Entries provided:
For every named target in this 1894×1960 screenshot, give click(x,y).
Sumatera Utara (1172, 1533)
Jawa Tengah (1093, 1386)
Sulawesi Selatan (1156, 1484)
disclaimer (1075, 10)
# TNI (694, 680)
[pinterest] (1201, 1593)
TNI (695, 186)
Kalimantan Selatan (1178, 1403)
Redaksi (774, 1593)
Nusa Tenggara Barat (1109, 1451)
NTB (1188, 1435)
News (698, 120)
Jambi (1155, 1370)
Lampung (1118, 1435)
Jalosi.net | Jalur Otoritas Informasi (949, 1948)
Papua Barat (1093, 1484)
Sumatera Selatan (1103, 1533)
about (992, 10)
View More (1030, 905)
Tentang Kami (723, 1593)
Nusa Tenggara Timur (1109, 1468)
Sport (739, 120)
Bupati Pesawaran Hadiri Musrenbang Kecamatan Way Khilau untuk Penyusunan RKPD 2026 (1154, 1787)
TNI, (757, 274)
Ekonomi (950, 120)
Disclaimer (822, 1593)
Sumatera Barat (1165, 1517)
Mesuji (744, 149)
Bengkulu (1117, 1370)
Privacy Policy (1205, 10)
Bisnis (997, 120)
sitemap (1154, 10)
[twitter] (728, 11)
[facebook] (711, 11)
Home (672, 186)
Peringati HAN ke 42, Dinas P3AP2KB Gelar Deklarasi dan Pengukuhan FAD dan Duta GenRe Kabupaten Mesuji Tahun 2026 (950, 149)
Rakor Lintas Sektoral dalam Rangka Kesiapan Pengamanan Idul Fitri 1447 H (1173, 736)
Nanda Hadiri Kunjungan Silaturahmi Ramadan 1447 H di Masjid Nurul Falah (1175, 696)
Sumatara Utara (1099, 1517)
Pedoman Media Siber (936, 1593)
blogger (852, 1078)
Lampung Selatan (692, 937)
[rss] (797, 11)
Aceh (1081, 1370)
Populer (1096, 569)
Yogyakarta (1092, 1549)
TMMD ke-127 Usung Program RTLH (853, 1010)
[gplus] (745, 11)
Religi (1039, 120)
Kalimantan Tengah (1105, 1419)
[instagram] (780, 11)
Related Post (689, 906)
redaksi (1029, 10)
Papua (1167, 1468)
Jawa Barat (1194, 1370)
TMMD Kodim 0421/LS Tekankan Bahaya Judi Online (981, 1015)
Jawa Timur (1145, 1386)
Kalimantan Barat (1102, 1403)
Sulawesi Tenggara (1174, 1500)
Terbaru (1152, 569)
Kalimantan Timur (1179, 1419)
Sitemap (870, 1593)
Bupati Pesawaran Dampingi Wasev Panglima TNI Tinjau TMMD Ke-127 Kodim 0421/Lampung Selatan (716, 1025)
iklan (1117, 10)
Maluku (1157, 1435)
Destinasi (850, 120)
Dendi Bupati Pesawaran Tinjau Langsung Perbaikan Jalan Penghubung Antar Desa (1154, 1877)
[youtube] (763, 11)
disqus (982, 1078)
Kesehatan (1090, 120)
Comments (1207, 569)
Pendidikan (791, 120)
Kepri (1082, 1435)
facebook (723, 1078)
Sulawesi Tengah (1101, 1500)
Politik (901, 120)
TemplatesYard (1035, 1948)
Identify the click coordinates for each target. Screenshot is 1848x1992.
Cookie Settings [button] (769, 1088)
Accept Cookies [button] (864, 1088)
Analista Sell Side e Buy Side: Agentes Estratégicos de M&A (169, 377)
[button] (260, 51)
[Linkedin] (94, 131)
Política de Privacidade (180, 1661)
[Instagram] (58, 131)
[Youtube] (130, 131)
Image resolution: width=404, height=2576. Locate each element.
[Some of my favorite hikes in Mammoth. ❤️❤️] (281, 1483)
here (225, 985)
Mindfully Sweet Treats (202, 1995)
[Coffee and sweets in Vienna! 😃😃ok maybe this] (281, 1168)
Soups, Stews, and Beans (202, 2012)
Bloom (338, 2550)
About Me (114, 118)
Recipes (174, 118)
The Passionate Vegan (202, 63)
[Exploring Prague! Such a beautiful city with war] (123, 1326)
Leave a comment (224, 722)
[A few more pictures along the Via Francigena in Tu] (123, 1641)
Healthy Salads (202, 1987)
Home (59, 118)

Work to be completed:
Among the records above, find the lines where the word "Tenggara" appears and copy them.

Written answer:
Nusa Tenggara Barat (1109, 1451)
Nusa Tenggara Timur (1109, 1468)
Sulawesi Tenggara (1174, 1500)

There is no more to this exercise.